Data to examine below:

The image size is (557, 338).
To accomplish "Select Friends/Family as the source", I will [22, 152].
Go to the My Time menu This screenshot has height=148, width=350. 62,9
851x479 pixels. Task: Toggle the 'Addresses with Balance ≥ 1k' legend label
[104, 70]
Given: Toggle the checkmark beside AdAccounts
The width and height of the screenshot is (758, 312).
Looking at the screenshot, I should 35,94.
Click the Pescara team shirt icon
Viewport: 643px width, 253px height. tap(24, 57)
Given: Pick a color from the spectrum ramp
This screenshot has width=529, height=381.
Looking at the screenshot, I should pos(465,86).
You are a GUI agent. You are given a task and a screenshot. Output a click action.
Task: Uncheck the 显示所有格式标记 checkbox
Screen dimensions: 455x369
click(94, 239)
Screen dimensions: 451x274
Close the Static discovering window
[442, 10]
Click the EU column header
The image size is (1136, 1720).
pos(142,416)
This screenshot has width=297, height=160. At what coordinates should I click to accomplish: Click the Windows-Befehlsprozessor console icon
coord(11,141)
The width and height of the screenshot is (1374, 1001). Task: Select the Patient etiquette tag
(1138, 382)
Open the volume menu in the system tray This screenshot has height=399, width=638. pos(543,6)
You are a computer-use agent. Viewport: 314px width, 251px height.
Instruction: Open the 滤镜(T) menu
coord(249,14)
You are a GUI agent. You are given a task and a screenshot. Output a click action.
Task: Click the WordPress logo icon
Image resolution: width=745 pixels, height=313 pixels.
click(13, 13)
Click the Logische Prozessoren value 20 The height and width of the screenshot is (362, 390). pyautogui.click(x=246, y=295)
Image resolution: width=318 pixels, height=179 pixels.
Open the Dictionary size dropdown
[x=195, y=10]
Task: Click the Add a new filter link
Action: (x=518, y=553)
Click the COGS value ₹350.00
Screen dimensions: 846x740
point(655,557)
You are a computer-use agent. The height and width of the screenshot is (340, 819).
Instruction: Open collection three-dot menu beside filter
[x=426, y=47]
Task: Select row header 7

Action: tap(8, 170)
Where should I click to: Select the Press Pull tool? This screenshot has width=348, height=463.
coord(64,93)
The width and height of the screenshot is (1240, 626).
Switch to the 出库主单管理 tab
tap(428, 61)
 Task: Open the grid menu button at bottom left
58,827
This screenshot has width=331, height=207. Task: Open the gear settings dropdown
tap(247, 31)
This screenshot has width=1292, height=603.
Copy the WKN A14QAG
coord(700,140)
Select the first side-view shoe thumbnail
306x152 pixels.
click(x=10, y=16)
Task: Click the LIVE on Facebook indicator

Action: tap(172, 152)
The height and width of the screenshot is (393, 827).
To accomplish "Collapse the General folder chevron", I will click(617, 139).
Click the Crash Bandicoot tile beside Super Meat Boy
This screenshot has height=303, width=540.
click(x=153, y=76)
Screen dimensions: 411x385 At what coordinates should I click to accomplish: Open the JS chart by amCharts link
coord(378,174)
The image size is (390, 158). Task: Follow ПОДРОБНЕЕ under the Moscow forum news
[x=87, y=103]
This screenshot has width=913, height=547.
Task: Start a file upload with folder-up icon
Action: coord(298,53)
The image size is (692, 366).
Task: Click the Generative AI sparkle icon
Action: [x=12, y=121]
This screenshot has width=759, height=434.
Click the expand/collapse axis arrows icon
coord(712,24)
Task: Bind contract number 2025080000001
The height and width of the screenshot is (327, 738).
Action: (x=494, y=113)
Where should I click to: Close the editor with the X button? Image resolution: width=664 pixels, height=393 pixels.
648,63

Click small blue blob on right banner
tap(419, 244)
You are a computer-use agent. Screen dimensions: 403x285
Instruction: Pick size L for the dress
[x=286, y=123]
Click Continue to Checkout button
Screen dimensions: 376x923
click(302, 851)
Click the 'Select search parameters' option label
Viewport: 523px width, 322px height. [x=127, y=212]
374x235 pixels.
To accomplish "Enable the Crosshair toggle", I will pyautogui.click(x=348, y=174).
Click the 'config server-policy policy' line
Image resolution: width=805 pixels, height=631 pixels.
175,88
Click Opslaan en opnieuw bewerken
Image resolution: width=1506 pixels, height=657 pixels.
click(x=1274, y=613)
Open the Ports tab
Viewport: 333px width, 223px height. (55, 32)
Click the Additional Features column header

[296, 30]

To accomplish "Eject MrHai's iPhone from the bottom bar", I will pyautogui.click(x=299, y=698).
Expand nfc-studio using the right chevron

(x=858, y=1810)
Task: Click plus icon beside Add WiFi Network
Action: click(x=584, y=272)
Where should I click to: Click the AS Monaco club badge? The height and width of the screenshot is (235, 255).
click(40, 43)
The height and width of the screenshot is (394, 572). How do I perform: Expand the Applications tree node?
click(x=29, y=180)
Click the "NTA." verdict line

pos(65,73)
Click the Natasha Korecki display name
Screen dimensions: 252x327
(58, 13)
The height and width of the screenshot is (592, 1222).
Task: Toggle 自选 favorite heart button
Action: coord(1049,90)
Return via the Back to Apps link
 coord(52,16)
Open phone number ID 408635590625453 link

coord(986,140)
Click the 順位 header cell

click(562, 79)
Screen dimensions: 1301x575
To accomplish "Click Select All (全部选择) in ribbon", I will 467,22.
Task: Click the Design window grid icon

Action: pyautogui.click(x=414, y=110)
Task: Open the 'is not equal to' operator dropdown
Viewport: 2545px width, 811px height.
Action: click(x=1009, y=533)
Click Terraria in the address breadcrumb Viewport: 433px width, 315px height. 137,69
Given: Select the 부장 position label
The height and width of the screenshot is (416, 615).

End of Data to examine.

» Your instructions
Starting from the first line above, copy the data through to the last line exactly.

» Answer box
The image size is (557, 338).
To accomplish "Select Friends/Family as the source", I will [22, 152].
Go to the My Time menu This screenshot has height=148, width=350. 62,9
851x479 pixels. Task: Toggle the 'Addresses with Balance ≥ 1k' legend label
[104, 70]
Given: Toggle the checkmark beside AdAccounts
The width and height of the screenshot is (758, 312).
Looking at the screenshot, I should 35,94.
Click the Pescara team shirt icon
Viewport: 643px width, 253px height. tap(24, 57)
Given: Pick a color from the spectrum ramp
This screenshot has width=529, height=381.
Looking at the screenshot, I should pos(465,86).
You are a GUI agent. You are given a task and a screenshot. Output a click action.
Task: Uncheck the 显示所有格式标记 checkbox
Screen dimensions: 455x369
click(94, 239)
Screen dimensions: 451x274
Close the Static discovering window
[442, 10]
Click the EU column header
The image size is (1136, 1720).
pos(142,416)
This screenshot has width=297, height=160. At what coordinates should I click to accomplish: Click the Windows-Befehlsprozessor console icon
coord(11,141)
The width and height of the screenshot is (1374, 1001). Task: Select the Patient etiquette tag
(1138, 382)
Open the volume menu in the system tray This screenshot has height=399, width=638. pos(543,6)
You are a computer-use agent. Viewport: 314px width, 251px height.
Instruction: Open the 滤镜(T) menu
coord(249,14)
You are a GUI agent. You are given a task and a screenshot. Output a click action.
Task: Click the WordPress logo icon
Image resolution: width=745 pixels, height=313 pixels.
click(13, 13)
Click the Logische Prozessoren value 20 The height and width of the screenshot is (362, 390). pyautogui.click(x=246, y=295)
Image resolution: width=318 pixels, height=179 pixels.
Open the Dictionary size dropdown
[x=195, y=10]
Task: Click the Add a new filter link
Action: (x=518, y=553)
Click the COGS value ₹350.00
Screen dimensions: 846x740
point(655,557)
You are a computer-use agent. The height and width of the screenshot is (340, 819).
Instruction: Open collection three-dot menu beside filter
[x=426, y=47]
Task: Select row header 7

Action: tap(8, 170)
Where should I click to: Select the Press Pull tool? This screenshot has width=348, height=463.
coord(64,93)
The width and height of the screenshot is (1240, 626).
Switch to the 出库主单管理 tab
tap(428, 61)
 Task: Open the grid menu button at bottom left
58,827
This screenshot has width=331, height=207. Task: Open the gear settings dropdown
tap(247, 31)
This screenshot has width=1292, height=603.
Copy the WKN A14QAG
coord(700,140)
Select the first side-view shoe thumbnail
306x152 pixels.
click(x=10, y=16)
Task: Click the LIVE on Facebook indicator

Action: tap(172, 152)
The height and width of the screenshot is (393, 827).
To accomplish "Collapse the General folder chevron", I will click(617, 139).
Click the Crash Bandicoot tile beside Super Meat Boy
This screenshot has height=303, width=540.
click(x=153, y=76)
Screen dimensions: 411x385 At what coordinates should I click to accomplish: Open the JS chart by amCharts link
coord(378,174)
The image size is (390, 158). Task: Follow ПОДРОБНЕЕ under the Moscow forum news
[x=87, y=103]
This screenshot has width=913, height=547.
Task: Start a file upload with folder-up icon
Action: coord(298,53)
The image size is (692, 366).
Task: Click the Generative AI sparkle icon
Action: [x=12, y=121]
This screenshot has width=759, height=434.
Click the expand/collapse axis arrows icon
coord(712,24)
Task: Bind contract number 2025080000001
The height and width of the screenshot is (327, 738).
Action: (x=494, y=113)
Where should I click to: Close the editor with the X button? Image resolution: width=664 pixels, height=393 pixels.
648,63

Click small blue blob on right banner
tap(419, 244)
You are a computer-use agent. Screen dimensions: 403x285
Instruction: Pick size L for the dress
[x=286, y=123]
Click Continue to Checkout button
Screen dimensions: 376x923
click(302, 851)
Click the 'Select search parameters' option label
Viewport: 523px width, 322px height. [x=127, y=212]
374x235 pixels.
To accomplish "Enable the Crosshair toggle", I will pyautogui.click(x=348, y=174).
Click the 'config server-policy policy' line
Image resolution: width=805 pixels, height=631 pixels.
175,88
Click Opslaan en opnieuw bewerken
Image resolution: width=1506 pixels, height=657 pixels.
click(x=1274, y=613)
Open the Ports tab
Viewport: 333px width, 223px height. (55, 32)
Click the Additional Features column header

[296, 30]

To accomplish "Eject MrHai's iPhone from the bottom bar", I will pyautogui.click(x=299, y=698).
Expand nfc-studio using the right chevron

(x=858, y=1810)
Task: Click plus icon beside Add WiFi Network
Action: click(x=584, y=272)
Where should I click to: Click the AS Monaco club badge? The height and width of the screenshot is (235, 255).
click(40, 43)
The height and width of the screenshot is (394, 572). How do I perform: Expand the Applications tree node?
click(x=29, y=180)
Click the "NTA." verdict line

pos(65,73)
Click the Natasha Korecki display name
Screen dimensions: 252x327
(58, 13)
The height and width of the screenshot is (592, 1222).
Task: Toggle 自选 favorite heart button
Action: coord(1049,90)
Return via the Back to Apps link
 coord(52,16)
Open phone number ID 408635590625453 link

coord(986,140)
Click the 順位 header cell

click(562, 79)
Screen dimensions: 1301x575
To accomplish "Click Select All (全部选择) in ribbon", I will 467,22.
Task: Click the Design window grid icon

Action: pyautogui.click(x=414, y=110)
Task: Open the 'is not equal to' operator dropdown
Viewport: 2545px width, 811px height.
Action: click(x=1009, y=533)
Click Terraria in the address breadcrumb Viewport: 433px width, 315px height. 137,69
Given: Select the 부장 position label
The height and width of the screenshot is (416, 615).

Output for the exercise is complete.